The Ardent Leisure Group (ASX: AAD) share price fell 1% to $2.01 this morning, after the company released an update for the full year to 30 June 2017. While the company's audited full-year results are not expected to be released until later in the month, Ardent provided a business update on revenues and earnings:
(Figures are preliminary and not audited)
- Revenue of $586 million, down 15% from $688 million in prior year
- Core earnings before interest, tax, depreciation and amortisation (EBITDA) of $76 million, slightly ahead of guidance for $73 million to $75 million
- Main Event revenues jumped 30% and EBITDA rose 6%, margins declined from 24.9% to 20.3%
- Bowling experienced a 2% decline in revenue and 17% decline in EBITDA
- Theme parks revenue fell 34% and segment was loss-making. Expected to take 2 years to recover.
So what?
Main Event centre performance was mixed, with constant-centre sales falling 2.6%, which management attributed to their conscious cannibalisation strategy of building local 'clusters' of centres. Competition, especially at older centres was also blamed for the decline, and a similar theme was found in the Bowling segment also. Management is focusing on refurbishments and other improvements such as menu revitalisations to lift performance here.

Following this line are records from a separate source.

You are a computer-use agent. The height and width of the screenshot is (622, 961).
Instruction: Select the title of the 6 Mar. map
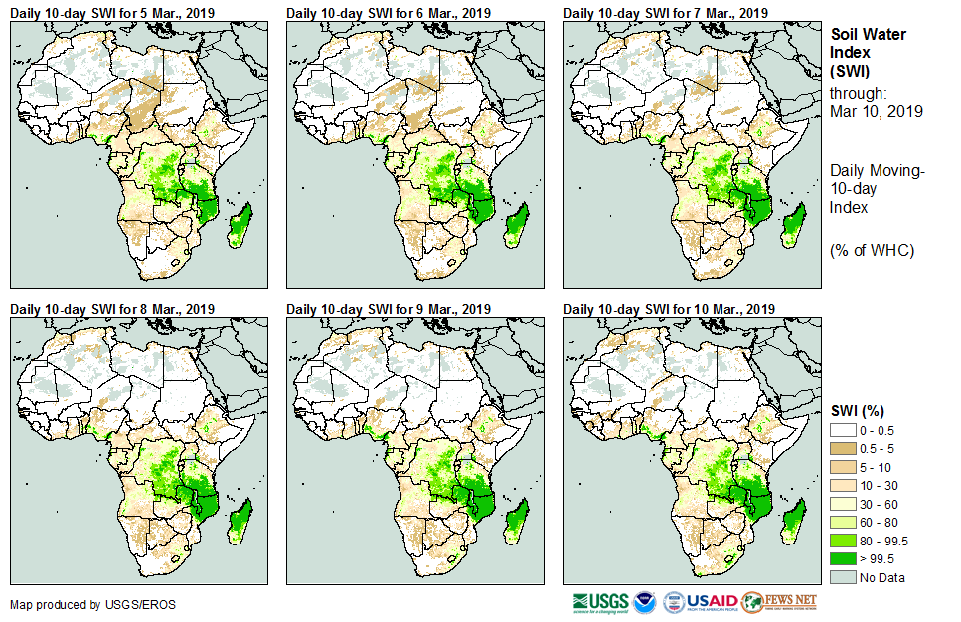[x=389, y=13]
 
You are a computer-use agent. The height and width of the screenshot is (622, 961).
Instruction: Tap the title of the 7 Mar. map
[x=666, y=13]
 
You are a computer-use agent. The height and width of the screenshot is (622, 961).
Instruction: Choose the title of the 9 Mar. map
[x=389, y=309]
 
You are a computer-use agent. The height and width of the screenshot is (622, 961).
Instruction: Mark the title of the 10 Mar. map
[x=669, y=309]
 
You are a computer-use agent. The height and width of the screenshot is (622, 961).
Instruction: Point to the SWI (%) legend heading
[x=858, y=411]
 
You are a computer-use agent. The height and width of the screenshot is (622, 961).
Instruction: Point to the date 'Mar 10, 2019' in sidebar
[x=876, y=111]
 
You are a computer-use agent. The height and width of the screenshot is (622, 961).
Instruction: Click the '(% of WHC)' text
[x=872, y=250]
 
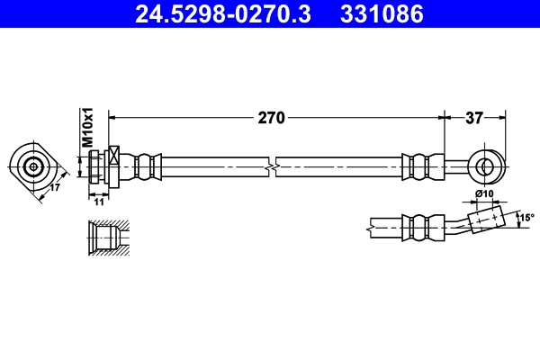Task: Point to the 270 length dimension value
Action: (272, 117)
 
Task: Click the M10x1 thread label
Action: (88, 129)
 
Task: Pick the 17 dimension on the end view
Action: (54, 188)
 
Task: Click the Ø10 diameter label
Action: (484, 194)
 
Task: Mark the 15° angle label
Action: (526, 217)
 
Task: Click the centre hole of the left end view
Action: (33, 166)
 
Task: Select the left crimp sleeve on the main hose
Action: (144, 166)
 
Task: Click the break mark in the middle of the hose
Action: (273, 166)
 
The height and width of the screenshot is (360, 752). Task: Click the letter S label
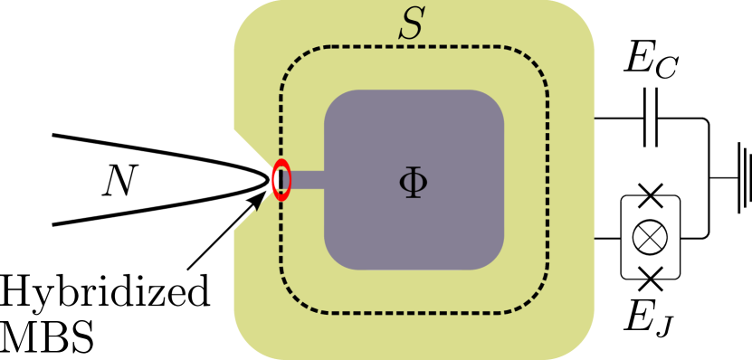[x=412, y=24]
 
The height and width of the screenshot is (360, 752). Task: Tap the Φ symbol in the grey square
[x=413, y=182]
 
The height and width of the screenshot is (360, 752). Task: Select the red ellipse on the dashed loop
[x=281, y=179]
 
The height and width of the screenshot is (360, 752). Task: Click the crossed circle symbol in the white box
[x=650, y=237]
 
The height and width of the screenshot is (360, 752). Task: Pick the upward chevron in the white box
[x=650, y=204]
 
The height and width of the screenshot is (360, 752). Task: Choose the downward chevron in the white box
[x=650, y=270]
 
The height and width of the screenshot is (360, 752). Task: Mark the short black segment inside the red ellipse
[x=281, y=180]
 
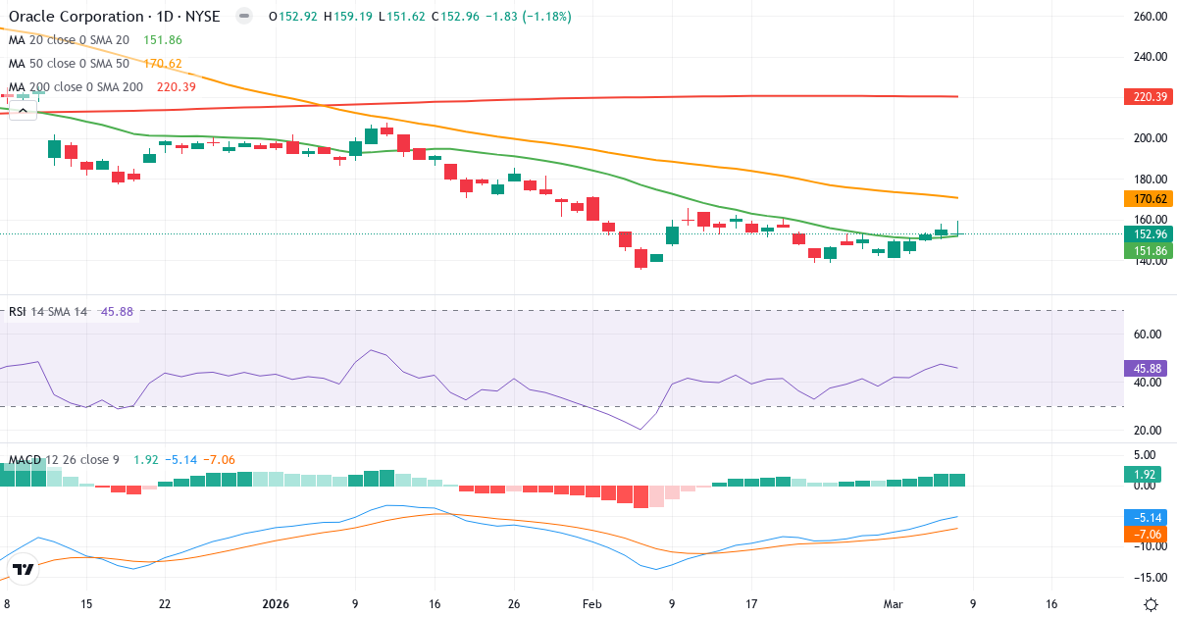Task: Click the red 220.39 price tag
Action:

The theme parks, of course, struggled, although it was encouraging to see "the early signs of an improvement in demand with cumulative season pass sales now down 10-15% on pcp and on a positive trend." This suggests a general improvement in business conditions and management expects to return to normal trading conditions in two years or so.
Now what?
My view is that Ardent is over-priced, or at least mis-priced given some of the uncertainty surrounding it. The company has an enterprise value to core EBITDA (EV/EBITDA) ratio of almost 14x, which is lofty considering that comparable consumer businesses can be had for around 8x. If you assume that theme park earnings recover to last year's levels, the ratio falls to 9x. However, this ratio overlooks the spending on refurbishment that appears necessary given the weak sales results in the bowling and Main Event divisions.
It's also not clear if the Main Event issues are temporary teething problems, or if this business will simply fail to be as profitable as it has been in the past, given increased competition and so on. Main Event is a promising opportunity, and likely a winner if it rolls out more widely. Still, there are a lot of unknowns and in my opinion it is important not to overpay. That's why I continue to avoid Ardent at today's prices.